Market report: AO World reports strong revenue growth

Alexander Malric-Smith
Alexander Malric-Smith

Few stocks have fared as well since the lockdown as AO World after the online electricals retailer trebled in value.

Today, its founder and chief executive John Roberts set out plans to capitalise on the “seismic” shift in shopping habits that’s already given the company a massive sales boost.

Retaining those newly won customers now that bricks-and-mortar stores are back open will be Roberts’s next challenge. He said: “In short, we must drive forward so those customers never look back.”

Sales in the early part of the lockdown helped AO to annual revenues of £1.05 billion, up 15.9% on a year earlier. Its operating losses in today’s annual results reduced to £3.8 million from £13 million.

AO’s shares have rocketed from 50p in March to a two-year high of 167.2p, including a further rise of 2% in the wake of today’s results. They had been up by as much as 4% at one point.

Its performance was one of the bright spots in a weak session for investors, with fears of more lockdowns driving London shares lower.

The FTSE 100 index fell 30.89 points to 6,145.45 after experts warned of the potential for a second wave of Covid-19 in the UK this winter.

This led to a wave of selling of consumer-facing stocks, with JD Sports Fashion 3% lower and housebuilders Persimmon and Taylor Wimpey down more than 2%.

Safety equipment firm Halma was one of the biggest fallers, despite cheering income investors with a 5% rise in its total dividend to 16.5p a share. This was the company’s 41st consecutive year of dividend growth.

Shares still slid 6%, or 137p, to 2,158p after the highly-rated FTSE 100 stock said it expected its profits and revenues to fall in the 2021 financial year, having hit record levels for the 17th consecutive year in the period just ended.

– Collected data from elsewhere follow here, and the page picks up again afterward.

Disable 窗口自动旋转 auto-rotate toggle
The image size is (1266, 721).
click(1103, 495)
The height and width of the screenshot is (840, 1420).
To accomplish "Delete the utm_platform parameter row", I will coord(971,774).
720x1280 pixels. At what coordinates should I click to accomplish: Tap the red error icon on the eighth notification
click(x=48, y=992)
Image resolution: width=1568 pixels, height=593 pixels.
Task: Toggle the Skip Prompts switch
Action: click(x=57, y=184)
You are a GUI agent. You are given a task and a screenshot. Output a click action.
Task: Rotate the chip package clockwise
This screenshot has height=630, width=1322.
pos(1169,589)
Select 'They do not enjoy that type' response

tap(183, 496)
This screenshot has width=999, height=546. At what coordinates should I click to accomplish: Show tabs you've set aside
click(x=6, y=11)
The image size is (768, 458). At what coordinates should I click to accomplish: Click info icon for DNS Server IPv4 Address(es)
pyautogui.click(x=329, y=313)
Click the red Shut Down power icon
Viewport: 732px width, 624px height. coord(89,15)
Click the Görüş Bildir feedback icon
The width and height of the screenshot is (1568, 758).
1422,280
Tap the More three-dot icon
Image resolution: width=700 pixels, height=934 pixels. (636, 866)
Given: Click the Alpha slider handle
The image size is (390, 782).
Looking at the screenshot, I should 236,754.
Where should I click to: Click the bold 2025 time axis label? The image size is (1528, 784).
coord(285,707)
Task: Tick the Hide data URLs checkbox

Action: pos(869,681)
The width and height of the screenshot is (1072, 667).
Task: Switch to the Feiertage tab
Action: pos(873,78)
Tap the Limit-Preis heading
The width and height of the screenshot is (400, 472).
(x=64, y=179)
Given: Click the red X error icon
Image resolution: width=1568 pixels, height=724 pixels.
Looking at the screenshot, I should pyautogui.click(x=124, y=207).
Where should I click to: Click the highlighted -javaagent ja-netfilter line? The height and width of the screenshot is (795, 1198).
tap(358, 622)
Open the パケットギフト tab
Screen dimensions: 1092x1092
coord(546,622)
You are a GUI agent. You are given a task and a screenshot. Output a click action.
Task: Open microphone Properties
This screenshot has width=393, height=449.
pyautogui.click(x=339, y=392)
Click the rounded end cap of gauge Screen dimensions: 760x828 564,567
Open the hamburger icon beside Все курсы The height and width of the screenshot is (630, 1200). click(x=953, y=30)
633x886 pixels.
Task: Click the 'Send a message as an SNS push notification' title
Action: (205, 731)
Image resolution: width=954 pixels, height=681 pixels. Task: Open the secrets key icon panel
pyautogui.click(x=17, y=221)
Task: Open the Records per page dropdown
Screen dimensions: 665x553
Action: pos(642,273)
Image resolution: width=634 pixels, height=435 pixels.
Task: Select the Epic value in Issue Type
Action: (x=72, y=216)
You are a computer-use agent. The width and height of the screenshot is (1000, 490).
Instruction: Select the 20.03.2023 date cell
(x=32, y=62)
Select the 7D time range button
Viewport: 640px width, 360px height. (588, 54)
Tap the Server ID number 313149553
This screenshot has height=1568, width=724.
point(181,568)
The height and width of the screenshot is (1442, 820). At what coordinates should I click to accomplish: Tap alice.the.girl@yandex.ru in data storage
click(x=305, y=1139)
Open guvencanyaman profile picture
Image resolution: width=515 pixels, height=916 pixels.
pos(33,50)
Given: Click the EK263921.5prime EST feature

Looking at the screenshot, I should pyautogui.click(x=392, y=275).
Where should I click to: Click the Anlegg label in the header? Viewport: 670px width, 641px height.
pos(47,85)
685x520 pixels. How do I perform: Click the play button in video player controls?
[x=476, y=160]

Among smaller stocks, magazines and newspapers distributor Connect improved 5.36%, or 0.94p, to 18.5p following a better-than-expected trading update. Connect’s main operations are under the Smiths News brand, with trading throughout the pandemic resilient despite the disruption of shops closing.

Full-year guidance has been reinstated, with adjusted profits expected to be within £26 million to £28 million.

Connect’s chief executive Jonathan Bunting said: “Our trading performance is a pleasingly resilient one, and we have also taken the right action to prepare the business for the year ahead.”